Finding the Me in Mommy

Beer. It’s what’s for dinner.

on January 20, 2012

Yep, you read that right.  I’m part of a recipe sharing group on Facebook and there was a very intriguing recipe posted for Bisquick Beer Bread.  You use about half of a beer, and it’s Friday, so I figured it was the perfect night to drink the rest.

Well, then I googled the recipe to see if there were any reviews or hints or variations (it’s a compulsion, honestly).  I didn’t find any, but I saw a recipe for Beer Braised Crockpot Chicken.  While this recipe ruined my plans for a pre-dinner drink, it looked so good I just had to try it.  This one I did modify, a lot, because there were some ingredients I didn’t have, and it didn’t seem like it would have quite enough flavor without some additions.

I love crockpot meals.  My baby is always at his fussiest right when I’m trying to prepare dinner.  I just know he does it on purpose because whatever I’m making, he can’t eat anyway.  So, I can pull a fast one and trick him if I use the crockpot.

This was a good one.  As I was making the sauce, it smelled suspiciously like red beer and I wondered about eating red beer chicken.  But the flavors blend seamlessly into a sort of barbeque sauce.

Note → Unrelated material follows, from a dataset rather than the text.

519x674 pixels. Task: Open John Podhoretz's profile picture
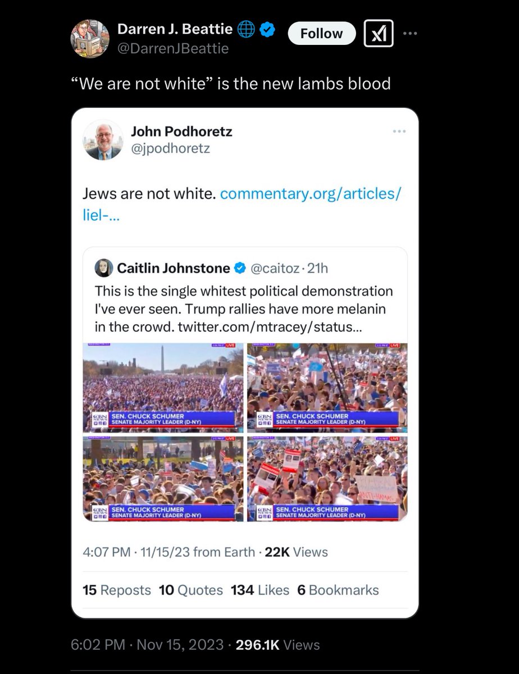pos(103,140)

As for the Bisquick Beer Bread, this is a recipe for which I have no suggested improvements.  Go ahead, read that again.  It may be the only time it is ever typed as part of this blog.  I loved it, and I plan to make it again and again and again.  Carolyn, your recipe is in a very small group of those that I didn’t alter. Thank you!

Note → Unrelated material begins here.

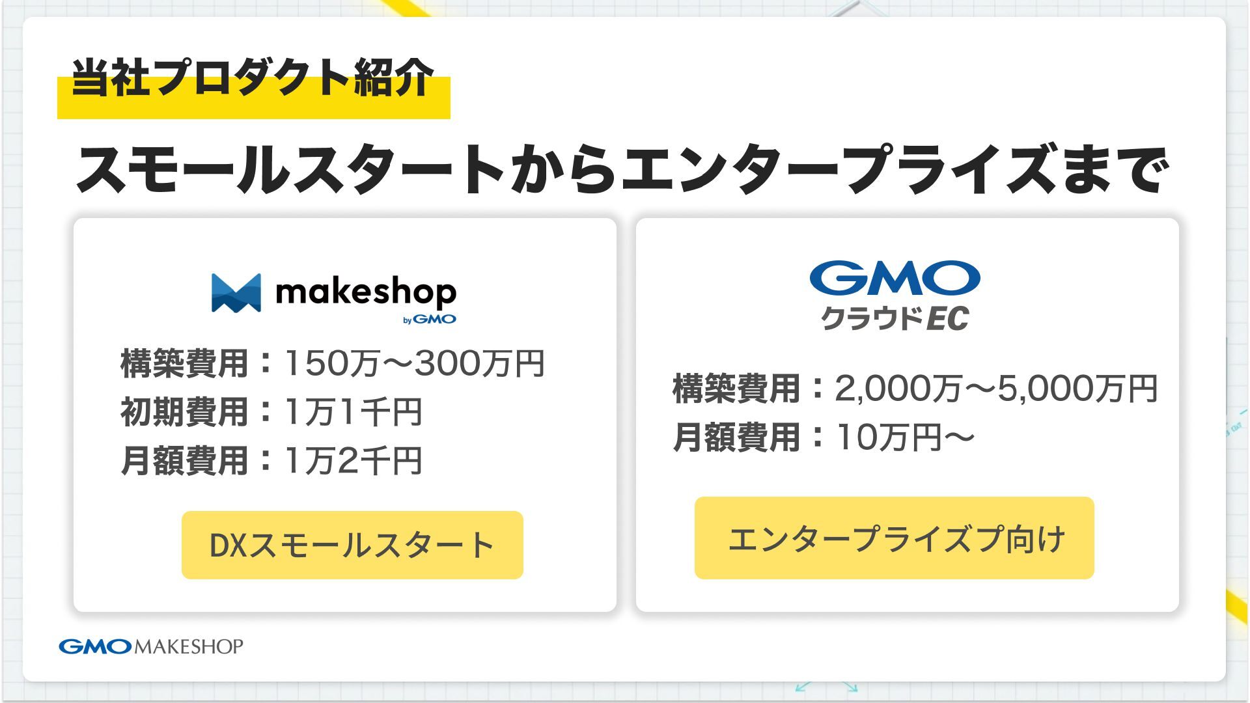Click the makeshop wordmark text
1250x703 pixels.
[x=366, y=293]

And you have my absolute permission (as long as you’re over 21, and I’m pretty sure anyone younger than that has more exciting things to do than reading my blog on Friday night) to open a second beer and drink up while cooking.  TGIF!

Beer Braised Crockpot Chicken

  • 4 to 6 chicken breast halves
  • 1 cup ketchup
  •  1 to 2 TB chili powder (I think, the more the better)
  • 1 tsp garlic powder
  • 2 TB prepared mustard
  • 2 tsp brown sugar
  • 6 oz beer (I used MGD, but this would be really good with a stout beer)
  • 2 celery stalks, cut into medium sized pieces
  • 3 to 4 carrot sticks, cut into medium sized pieces
  • 3 to 5 red potatoes, cut in quarters
  • 1 medium sized onion, sliced
  • Dash each, salt and pepper
  • 2 TB butter or margarine, softened
  • 2 TB flour

Place onion, potatoes, carrots and celery in the bottom of your crockpot.  Season chicken with salt and pepper, place on top of vegetables.  Mix remaining ingredients together until blended.  Pour over chicken.  Cook on low for at least 5 hours.  Wait!  I know it sounds like you’re done, but you’re not.  The original recipe said to add flour straight to the sauce, but anytime I’ve ever done that I’ve ended up with clumpy gross sauce.  So I used a buerre manie, which means kneaded butter in French, and is pretty much just a last minute roux.   In a small bowl, add flour to margarine and use a fork to mix it into a paste.  Add it to the crockpot in spoonfuls, stir, and cook another 30 minutes so it thoroughly blends in and thickens the sauce.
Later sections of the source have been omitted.